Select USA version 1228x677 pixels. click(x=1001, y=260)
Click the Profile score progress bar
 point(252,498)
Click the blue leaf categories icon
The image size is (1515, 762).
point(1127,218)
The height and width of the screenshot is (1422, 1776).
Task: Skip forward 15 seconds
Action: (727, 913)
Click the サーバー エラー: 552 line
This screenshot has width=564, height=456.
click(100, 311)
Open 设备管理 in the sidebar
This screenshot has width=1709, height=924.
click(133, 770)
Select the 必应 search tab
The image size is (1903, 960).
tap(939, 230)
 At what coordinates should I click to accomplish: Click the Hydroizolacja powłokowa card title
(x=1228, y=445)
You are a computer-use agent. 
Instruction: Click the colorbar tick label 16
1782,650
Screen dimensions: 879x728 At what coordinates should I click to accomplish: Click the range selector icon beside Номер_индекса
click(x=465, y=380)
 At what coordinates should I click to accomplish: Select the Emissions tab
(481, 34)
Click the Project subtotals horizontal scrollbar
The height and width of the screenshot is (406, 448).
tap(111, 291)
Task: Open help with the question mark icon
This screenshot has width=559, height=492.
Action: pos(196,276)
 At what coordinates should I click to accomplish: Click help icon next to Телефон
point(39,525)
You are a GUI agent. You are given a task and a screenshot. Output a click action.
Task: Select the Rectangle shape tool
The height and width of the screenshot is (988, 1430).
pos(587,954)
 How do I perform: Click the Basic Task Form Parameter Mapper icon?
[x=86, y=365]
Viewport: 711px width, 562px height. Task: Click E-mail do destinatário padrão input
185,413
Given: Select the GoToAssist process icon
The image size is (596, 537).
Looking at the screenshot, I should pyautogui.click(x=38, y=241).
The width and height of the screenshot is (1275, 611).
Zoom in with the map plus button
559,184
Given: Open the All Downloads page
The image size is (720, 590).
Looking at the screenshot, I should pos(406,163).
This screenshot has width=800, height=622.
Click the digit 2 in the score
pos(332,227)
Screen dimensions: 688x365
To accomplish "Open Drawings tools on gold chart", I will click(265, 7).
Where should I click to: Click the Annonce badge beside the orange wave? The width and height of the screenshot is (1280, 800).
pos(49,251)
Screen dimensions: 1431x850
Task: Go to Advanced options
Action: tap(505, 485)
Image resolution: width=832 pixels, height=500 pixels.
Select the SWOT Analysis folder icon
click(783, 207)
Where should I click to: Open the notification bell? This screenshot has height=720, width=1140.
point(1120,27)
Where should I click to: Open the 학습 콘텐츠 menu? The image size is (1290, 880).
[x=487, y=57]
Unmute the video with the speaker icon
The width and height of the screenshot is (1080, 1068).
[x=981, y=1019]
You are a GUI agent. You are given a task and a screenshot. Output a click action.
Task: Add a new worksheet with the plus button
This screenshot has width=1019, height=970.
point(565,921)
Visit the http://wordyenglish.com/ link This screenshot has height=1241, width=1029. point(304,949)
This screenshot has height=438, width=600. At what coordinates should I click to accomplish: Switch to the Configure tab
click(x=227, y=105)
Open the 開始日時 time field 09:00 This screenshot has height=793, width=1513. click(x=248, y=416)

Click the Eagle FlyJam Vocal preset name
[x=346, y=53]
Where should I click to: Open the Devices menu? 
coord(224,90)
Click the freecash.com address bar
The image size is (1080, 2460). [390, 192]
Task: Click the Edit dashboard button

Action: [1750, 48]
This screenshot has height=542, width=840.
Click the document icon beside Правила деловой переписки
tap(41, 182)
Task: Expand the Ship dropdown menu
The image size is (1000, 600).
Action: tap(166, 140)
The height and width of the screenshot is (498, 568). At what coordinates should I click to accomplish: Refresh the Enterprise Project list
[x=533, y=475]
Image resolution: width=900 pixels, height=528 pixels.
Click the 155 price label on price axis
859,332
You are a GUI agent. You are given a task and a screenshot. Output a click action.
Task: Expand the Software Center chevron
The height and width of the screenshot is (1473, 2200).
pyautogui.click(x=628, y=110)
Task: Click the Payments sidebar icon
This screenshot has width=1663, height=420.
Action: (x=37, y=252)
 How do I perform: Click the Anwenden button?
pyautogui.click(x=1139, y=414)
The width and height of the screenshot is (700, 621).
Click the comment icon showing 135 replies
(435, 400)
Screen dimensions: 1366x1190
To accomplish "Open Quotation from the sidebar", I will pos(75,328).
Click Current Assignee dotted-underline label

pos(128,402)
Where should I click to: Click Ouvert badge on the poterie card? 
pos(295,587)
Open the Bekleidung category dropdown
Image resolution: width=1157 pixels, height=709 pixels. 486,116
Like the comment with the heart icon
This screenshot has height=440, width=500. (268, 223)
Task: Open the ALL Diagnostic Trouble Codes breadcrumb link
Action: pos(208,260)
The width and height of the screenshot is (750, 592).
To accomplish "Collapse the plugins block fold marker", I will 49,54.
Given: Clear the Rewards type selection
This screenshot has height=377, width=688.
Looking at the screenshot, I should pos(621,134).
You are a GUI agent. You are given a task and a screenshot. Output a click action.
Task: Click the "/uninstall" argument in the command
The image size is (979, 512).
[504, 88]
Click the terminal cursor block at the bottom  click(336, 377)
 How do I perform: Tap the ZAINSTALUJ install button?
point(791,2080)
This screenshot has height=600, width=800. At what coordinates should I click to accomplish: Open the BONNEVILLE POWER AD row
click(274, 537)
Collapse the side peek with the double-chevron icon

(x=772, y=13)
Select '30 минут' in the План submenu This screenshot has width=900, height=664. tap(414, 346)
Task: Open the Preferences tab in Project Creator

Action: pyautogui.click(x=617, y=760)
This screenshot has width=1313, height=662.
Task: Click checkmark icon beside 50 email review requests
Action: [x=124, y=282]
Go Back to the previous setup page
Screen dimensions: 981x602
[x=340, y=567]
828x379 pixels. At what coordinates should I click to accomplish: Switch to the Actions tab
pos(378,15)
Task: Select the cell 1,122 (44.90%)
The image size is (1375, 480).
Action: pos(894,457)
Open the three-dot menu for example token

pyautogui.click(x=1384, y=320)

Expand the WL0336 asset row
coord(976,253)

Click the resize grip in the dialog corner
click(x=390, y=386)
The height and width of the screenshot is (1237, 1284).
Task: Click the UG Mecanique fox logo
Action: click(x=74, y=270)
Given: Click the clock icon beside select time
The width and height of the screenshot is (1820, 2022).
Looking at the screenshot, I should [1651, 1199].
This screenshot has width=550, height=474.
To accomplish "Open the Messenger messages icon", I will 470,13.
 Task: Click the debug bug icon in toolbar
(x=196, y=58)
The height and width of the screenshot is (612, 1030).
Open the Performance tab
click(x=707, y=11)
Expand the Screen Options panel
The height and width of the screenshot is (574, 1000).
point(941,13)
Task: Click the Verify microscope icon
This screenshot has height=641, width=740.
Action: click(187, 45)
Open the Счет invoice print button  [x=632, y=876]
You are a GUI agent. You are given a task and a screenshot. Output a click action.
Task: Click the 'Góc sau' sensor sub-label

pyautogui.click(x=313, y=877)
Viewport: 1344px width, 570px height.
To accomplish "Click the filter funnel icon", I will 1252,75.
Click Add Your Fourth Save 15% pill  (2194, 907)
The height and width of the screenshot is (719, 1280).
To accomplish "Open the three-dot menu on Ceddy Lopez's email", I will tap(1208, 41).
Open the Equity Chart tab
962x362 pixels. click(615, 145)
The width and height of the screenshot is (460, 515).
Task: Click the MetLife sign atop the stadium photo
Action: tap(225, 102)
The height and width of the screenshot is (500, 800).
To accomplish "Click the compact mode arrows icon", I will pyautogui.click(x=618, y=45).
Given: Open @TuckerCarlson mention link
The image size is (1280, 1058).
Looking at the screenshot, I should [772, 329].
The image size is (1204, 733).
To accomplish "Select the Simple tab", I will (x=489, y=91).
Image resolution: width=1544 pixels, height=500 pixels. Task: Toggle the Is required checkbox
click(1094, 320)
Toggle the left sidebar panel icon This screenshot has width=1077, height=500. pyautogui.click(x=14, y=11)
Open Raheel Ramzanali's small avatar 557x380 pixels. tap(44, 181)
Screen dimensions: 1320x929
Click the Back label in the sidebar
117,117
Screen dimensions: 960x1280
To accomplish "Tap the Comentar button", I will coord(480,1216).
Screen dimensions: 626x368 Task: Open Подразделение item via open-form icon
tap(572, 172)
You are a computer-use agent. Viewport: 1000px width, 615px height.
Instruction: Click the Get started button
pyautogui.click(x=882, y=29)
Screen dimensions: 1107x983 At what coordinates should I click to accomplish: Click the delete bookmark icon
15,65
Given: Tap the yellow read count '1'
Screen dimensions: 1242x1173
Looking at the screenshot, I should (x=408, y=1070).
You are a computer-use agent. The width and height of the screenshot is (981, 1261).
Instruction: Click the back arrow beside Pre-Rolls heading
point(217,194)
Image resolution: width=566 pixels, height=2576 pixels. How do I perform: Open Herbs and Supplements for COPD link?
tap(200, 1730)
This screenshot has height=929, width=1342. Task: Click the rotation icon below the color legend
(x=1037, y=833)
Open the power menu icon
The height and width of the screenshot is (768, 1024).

* * * * * * *

» **Assignment**:
Whenever the string "will" occurs in a line of the entries above, copy that line.

» **Response to this exercise**:
To accomplish "Open Drawings tools on gold chart", I will click(265, 7).
To accomplish "Open Quotation from the sidebar", I will pos(75,328).
To accomplish "Collapse the plugins block fold marker", I will 49,54.
To accomplish "Open the Messenger messages icon", I will 470,13.
To accomplish "Click the filter funnel icon", I will 1252,75.
To accomplish "Open the three-dot menu on Ceddy Lopez's email", I will tap(1208, 41).
To accomplish "Click the compact mode arrows icon", I will pyautogui.click(x=618, y=45).
To accomplish "Select the Simple tab", I will (x=489, y=91).
To accomplish "Tap the Comentar button", I will coord(480,1216).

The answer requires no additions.